Thursday, April 18, 2013

The House with a Thousand Windows

 In the House/ Dans La Maison (2012) - Ozon
With In the House, François Ozon, best known for his Hitchcockian, genre-twisting little psychological thrillers (Under the Sand, Swimming Pool), offers up one of his best films in years. It is clear from the beginning, with the title sequence on a school notebook and as Fabrice Luchini's jaded High School Literature teacher cynically commenting on a new rule on school uniforms at the first day of school that something deliciously sinister is brewing.

Germain (Fabrice Luchini) notices Claude (Ernst Umhauer)'s writing while correcting mountains of his students' weekly assignment. It's the 16-year old's description of his friend's mom that catches his eye, "that unmistakable odor of a middle-class woman," which stands out among the sea of mindless scribbles about cell phones and pizzas. He reads on and sees potential. His interest is piqued. After reading more of Claude's 'observations', Germain is hooked. He zeros in on the boy, tutoring and egging him on to go on his writing about his friend's 'perfect family', even if it means the story becoming increasingly, uncomfortably voyeuristic. Claude gains an access to the family and the house in the pretense of tutoring his friend Rafa on math. This 'perfect family' consists of Rafa, an affable, ordinary kid, Rafa Sr. (Denis Ménochet), a macho man obsessed with sports and everything China and Esther (Emmanuelle Seigner), an alluring but bored housewife. Claude strategically advances on and pulls back from the family under Germain's instructions. Is Germain precariously living his desires and unfulfilled ambition through his young pupil? What's his endgame?
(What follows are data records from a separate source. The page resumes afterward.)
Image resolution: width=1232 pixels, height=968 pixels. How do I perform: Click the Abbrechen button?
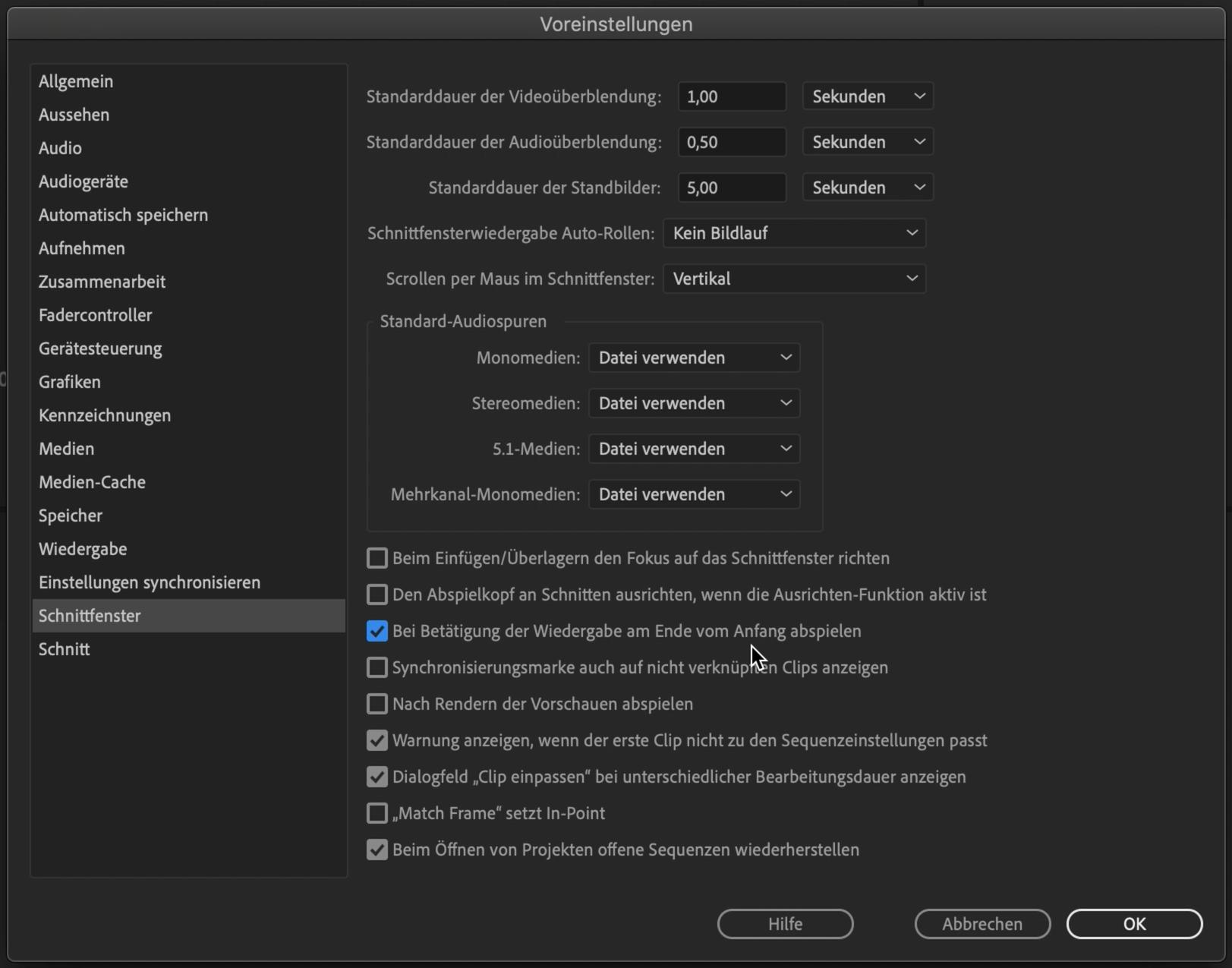982,924
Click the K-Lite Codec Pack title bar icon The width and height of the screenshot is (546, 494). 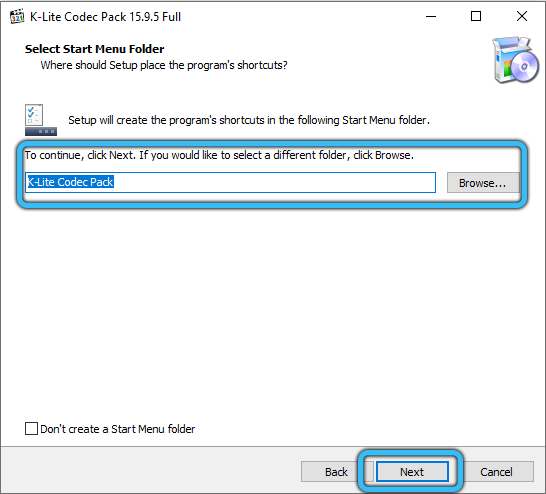coord(17,16)
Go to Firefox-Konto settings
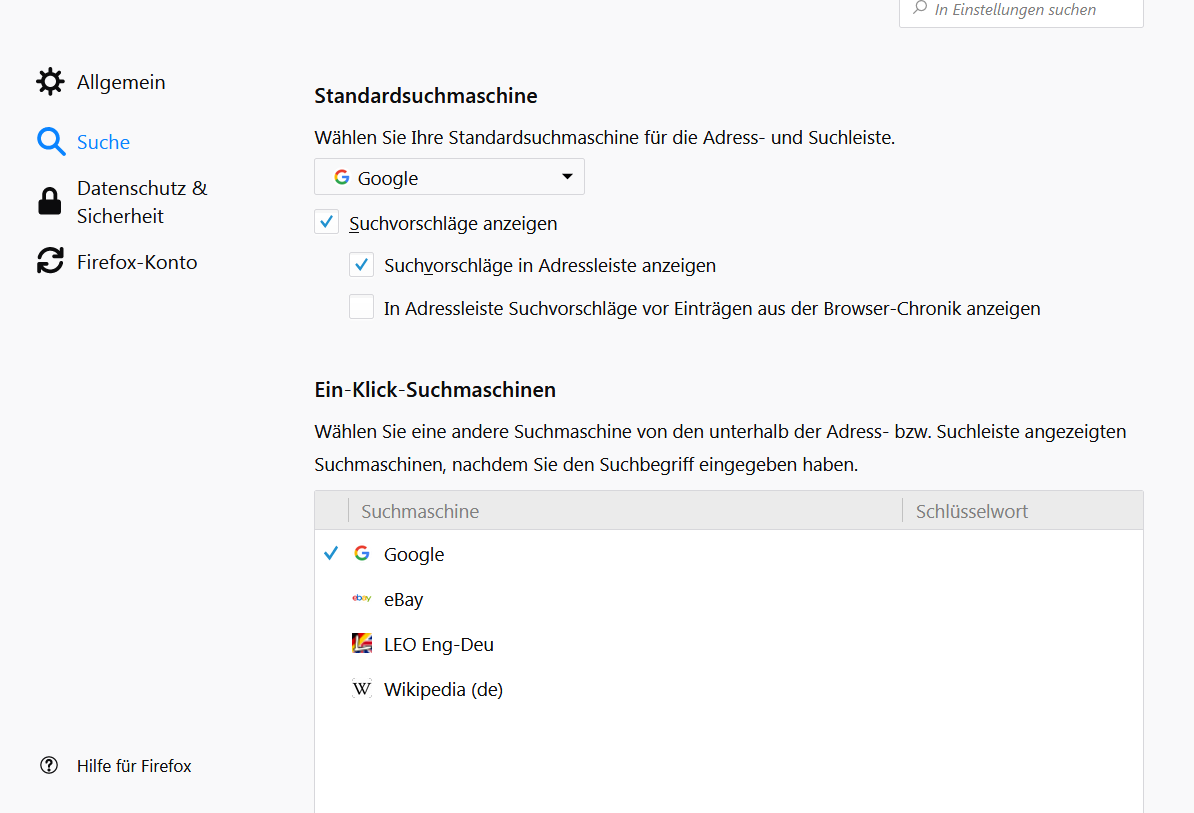This screenshot has width=1194, height=813. 137,262
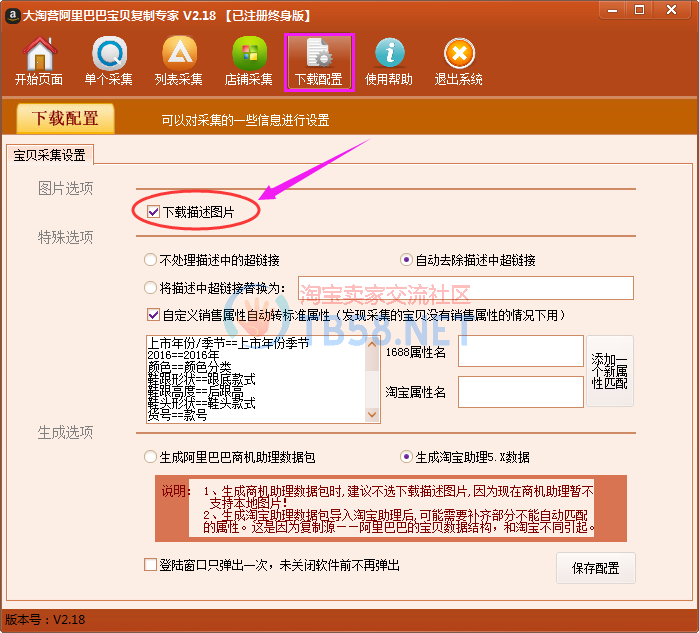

As usual, Ozon's layered, sophisticated pulp is impossible to resist. It pulls you right in with the promise of voyeuristic pleasure. But just like Julie in Swimming Pool, it's young Claude who becomes an unreliable narrator. He starts out seemingly as an innocent pupil, writing up everything he sees to please his teacher. The thing is, we know nothing about Claude: we never see his house nor his parents. Ozon teases us with the notion of what's fiction and what's real. As the 'spying' goes along, it's incensed Germain who loses control and helplessly falls victim to the narrative he helps to create.

The acting is superb all around. Luchini's usual self-absorbed upper-class nebbishness is a perfect fit for the role of a failed writer/depressed High School teacher. Kristin Scott Thomas is just as immaculate as Germain's superficial wife who manages an art gallery that displays dictator themed blow-up sex dolls and penis swastikas. The newcomer Ernst Umhauer shines as fresh-faced Claude who can turn the tables on manipulative and overbearing Germain and go mano-a-mano with him on storytelling.

It is very hard to do a comedy about writing well. In the House takes on classic storytelling how Spike Jonze's Adaptation took on screenwriting, without cheeky showmanship or self-referential cleverness. It is seductive, witty and deliciously naughty piece of filmmaking.

In the House opens on April 19 in New York and LA followed by national release.